If you need to work out CFM in the first place, What Is CFM and How to Calculate It covers the 400-CFM-per-ton rule and per-room airflow.

Worked example

A bedroom needs 150 CFM of supply air. From the chart, a 7-inch round branch carries about 150 CFM at the target friction rate — so that’s the supply run. Its return, sized to run slower and quieter, would step up to an 8-inch or a rectangular equivalent. Repeat per room, sum the branches into trunks, and the trunk sizes follow the same chart.

Supply vs Return Sizing

A common mistake is sizing returns the same as supplies. Returns are run at lower velocity to keep them quiet (you notice return noise more), which means a return duct is sized larger than a supply carrying the same CFM. Undersized returns are the single most common cause of high static pressure and a struggling blower.

Use the Free Calculators

Duct Size Calculator — enter CFM and friction rate, get the round and rectangular size instantly.

The Duct Size Calculator is a digital ductulator: feed it the airflow and your design friction rate and it returns the duct size with velocity checked for you. Pair it with the CFM Calculator to get the airflow per room first, and read the HVAC Duct Sizing Guide for the full Manual D method behind it.


FAQ

How many CFM can a duct carry?

At a typical 0.1 in.wg/100 ft friction rate, a 6-inch round duct carries about 100 CFM, an 8-inch about 225, a 10-inch about 450, and a 12-inch about 700 CFM. Flex duct carries roughly 15–20% less at the same diameter.
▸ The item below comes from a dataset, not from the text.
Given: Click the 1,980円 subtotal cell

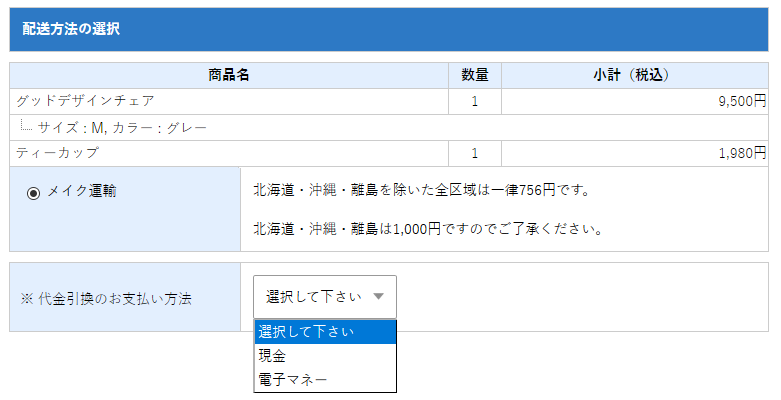Looking at the screenshot, I should [x=741, y=153].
These are starting figures — a Manual D calculation gives the exact number for your system.

What is a ductulator?

A ductulator is a duct-sizing slide rule: you dial in the airflow (CFM) and friction rate and read off the duct size, velocity, or equivalent rectangular dimensions. Digital duct calculators do the same thing on a screen, including the round-to-rectangular conversion.

How do I convert round duct to rectangular?

Match by equivalent diameter, not equal area, because rectangular ducts have more friction per unit of area. Use De = 1.30 × (a·b)^0.625 ÷ (a+b)^0.25. As a guide, a 10-inch round is about a 12×8 rectangular duct and a 12-inch round about a 14×10.

Should return ducts be bigger than supply ducts?

Yes. Returns are designed for lower velocity to keep them quiet, so a return duct is sized larger than a supply carrying the same CFM. Undersized returns are a leading cause of high static pressure and poor airflow.

What friction rate should I use to size ducts?

Residential systems are typically designed around 0.08–0.10 in.wg per 100 feet. The precise value comes from a Manual D calculation that spreads the blower’s available static pressure across the longest run, but 0.1 is the common default the standard charts assume.